Between 1945 and 1976, the MoD dumped about 1 million tons of munitions into and around the trench. These were explosives of all kinds, but also chemical weapons like mustard gas and sarin. Gas pipeline developers started digging at these areas in the mid-90s, which turfed phosphorous bombs onto local beaches to burn paddling kids.
The good Professor Dunlop tells us that recent advances in “floating bridges” could manage this stretch of the Celtic Bridge. Maybe so. But it’s a fascinating press on the pause-button – and richly ironic. The worst outcome of our human ingenuity arises, from the depths, to challenge one of our best.
Here is an underworld which the late Iain Banks would have relished. His 80s novel, and masterpiece, The Bridge – constructed consciously in the style of Alasdair Gray’s Lanark – explores these structures’ metaphoric power to the full. (It’s perhaps no surprise: Banks grew up in a Queensferry home, with the giant rusting red bridge filling his childhood bedroom window.

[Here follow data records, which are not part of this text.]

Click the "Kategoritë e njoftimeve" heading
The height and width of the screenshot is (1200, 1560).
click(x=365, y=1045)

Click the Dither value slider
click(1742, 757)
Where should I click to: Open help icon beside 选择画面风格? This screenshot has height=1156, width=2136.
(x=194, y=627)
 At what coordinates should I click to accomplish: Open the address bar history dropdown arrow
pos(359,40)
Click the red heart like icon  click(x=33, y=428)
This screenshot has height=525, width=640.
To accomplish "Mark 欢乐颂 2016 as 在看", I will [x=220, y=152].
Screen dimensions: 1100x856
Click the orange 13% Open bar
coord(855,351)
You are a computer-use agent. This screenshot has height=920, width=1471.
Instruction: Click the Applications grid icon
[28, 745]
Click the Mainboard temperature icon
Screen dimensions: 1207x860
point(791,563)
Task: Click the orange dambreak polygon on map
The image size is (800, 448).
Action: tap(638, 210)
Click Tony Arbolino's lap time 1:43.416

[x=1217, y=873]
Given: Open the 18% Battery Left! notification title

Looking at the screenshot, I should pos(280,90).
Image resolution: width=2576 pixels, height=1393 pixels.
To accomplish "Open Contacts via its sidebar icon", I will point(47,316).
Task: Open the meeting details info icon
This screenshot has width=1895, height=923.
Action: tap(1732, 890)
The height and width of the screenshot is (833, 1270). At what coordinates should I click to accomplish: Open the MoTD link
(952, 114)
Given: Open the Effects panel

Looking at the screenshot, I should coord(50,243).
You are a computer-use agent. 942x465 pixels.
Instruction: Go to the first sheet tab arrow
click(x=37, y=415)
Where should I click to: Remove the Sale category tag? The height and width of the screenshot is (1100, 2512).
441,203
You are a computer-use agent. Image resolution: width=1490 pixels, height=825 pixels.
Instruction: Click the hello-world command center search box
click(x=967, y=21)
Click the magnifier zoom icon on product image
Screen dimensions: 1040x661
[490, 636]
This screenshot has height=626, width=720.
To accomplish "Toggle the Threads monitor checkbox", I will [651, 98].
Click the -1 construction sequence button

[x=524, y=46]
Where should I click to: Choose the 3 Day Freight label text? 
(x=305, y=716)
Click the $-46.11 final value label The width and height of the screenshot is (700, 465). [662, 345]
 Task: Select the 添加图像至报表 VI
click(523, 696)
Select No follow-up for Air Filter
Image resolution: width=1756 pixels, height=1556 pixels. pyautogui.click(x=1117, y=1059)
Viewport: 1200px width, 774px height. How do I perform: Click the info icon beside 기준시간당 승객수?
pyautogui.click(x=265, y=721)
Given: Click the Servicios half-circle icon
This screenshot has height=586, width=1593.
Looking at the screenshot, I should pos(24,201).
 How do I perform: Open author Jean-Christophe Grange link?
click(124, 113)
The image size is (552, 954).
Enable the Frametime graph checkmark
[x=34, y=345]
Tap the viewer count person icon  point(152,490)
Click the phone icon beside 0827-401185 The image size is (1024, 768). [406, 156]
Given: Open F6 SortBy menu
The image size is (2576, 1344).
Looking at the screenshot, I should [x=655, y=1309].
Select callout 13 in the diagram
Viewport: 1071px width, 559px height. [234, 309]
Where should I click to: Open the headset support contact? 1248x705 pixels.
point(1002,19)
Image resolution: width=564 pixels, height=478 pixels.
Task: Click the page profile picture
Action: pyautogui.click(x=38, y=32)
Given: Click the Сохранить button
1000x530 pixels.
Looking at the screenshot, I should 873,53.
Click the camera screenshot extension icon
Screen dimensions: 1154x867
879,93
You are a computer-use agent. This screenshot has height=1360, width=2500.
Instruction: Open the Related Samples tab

It’s also the place where he later solidly settled as an adult).
Banks’s bridge is not only the place where an individual’s life is literally upturned, where a moment’s inattention throws a driver into a post-crash coma. While in that condition, he imagines a world with an even vaster bridge, stretching to each horizon. Underneath and upon it, a vibrant civilisation teems. Beyond it lies barbarism and disease.
It’s the artist’s role to scan the unconscious for our deeper anxieties about the direction of our lives and societies. So I wouldn’t wait for Banks’s dark classic to be easily deployed in the bridge-promotion brochures any time soon.
Yet Iain does show what we really invest in our bridges – and it’s much more than our tax spend, or the procurement of local contractors.
In a world where the big shaping forces seem inaccessible, and our small actions seem ineffectual, a bridge is quite something for a national community to agree on. It’s a sign that the elements can be visibly tamed, and history tangibly directed, by the march of stanchions and the thrum of cables. No wonder that Scotland, permanently seeking the case for optimism, is thinking about building another big beauty.